MIT Launches Free AI Courses to Share Tech Boom With All
MIT is making artificial intelligence education free for everyone while doubling down on student startups and clean energy innovation. The push aims to keep Massachusetts leading the next wave of technology while ensuring everyday people benefit from AI advances.
When 800 MIT undergraduates showed up at a recent startup career fair, it sent a clear message: the next generation is ready to build the future right here in Boston.
MIT is stepping up to meet that energy. The university just launched free online AI courses for anyone who wants to learn, part of a broader effort to ensure artificial intelligence benefits people, not just corporations. President Sally Kornbluth is betting that Massachusetts can lead the next technology wave by making innovation more accessible.
The numbers back up the excitement. Applications to MIT's startup accelerator program doubled from last year. Eight MIT leaders made The Boston Globe's 2026 Tech Power Players list, including President Kornbluth and robotics director Professor Daniela Rus.
But MIT isn't just teaching AI. It's rethinking how the technology works. Startup Liquid AI, born from MIT research, developed artificial intelligence inspired by a simple worm's brain structure. These new AI models use far less electricity than traditional systems, saving both energy and the water needed to cool data centers. Mercedes-Benz just signed on to use the technology in cars across North America.
The university is also tackling the energy challenge from another angle. In Professor Yet-Ming Chiang's lab, researchers are developing better batteries that store electricity longer, creating more opportunities for wind and solar power to replace fossil fuels.
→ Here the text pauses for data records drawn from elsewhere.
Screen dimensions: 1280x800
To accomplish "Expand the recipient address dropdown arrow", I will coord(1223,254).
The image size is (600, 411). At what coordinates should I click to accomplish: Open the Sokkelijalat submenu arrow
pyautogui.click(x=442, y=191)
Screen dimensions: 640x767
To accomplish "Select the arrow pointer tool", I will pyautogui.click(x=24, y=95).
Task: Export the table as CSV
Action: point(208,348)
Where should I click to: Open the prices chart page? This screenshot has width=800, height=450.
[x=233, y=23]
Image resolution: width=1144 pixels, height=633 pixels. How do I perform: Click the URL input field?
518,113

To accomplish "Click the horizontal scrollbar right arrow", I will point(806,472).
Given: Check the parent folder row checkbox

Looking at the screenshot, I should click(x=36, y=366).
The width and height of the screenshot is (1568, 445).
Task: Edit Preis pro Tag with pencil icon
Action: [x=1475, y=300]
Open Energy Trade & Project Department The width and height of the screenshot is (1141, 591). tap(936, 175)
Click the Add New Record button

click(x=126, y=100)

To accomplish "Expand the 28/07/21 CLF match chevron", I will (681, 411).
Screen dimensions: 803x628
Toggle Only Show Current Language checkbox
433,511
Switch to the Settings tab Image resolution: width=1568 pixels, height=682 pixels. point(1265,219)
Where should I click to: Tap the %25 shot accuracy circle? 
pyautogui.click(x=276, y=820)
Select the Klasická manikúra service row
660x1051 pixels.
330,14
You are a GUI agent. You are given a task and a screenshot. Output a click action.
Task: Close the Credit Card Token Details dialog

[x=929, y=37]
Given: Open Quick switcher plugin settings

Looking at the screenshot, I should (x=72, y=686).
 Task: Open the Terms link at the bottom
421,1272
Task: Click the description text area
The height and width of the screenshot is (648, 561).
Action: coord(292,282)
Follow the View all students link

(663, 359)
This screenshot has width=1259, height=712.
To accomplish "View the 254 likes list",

This summer, 80 MIT students will work at GE Vernova through a new climate partnership aimed at accelerating the global energy transition. It's part of what Chiang calls the "sweet spot of the Boston ecosystem," where tough science meets real-world engineering problems.
MIT recently formed the Committee on Accelerating Translation and Entrepreneurship to remove barriers between research discoveries and actual startups. The university already offers more than 150 entrepreneurship courses and runs 85 centers dedicated to turning ideas into companies.
The Ripple Effect
Toast CEO Aman Narang, an MIT graduate, put it simply: "The superpower has always been the university system. The best thing Boston can do is keep these people around." By offering free AI education and supporting student entrepreneurs, MIT is building a pipeline that benefits the entire region. When nearly one-fifth of undergraduates attend a single startup fair, you're looking at hundreds of potential companies that could employ thousands of people in the coming years.
The innovation extends beyond software into critical technologies like microchips, fusion energy, and defense tech. These "tough tech" projects combine deep science with practical engineering, exactly the kind of work that could keep American manufacturing and innovation competitive globally.
Massachusetts has the talent, the universities, and the optimism. Now MIT is making sure everyone can join the party.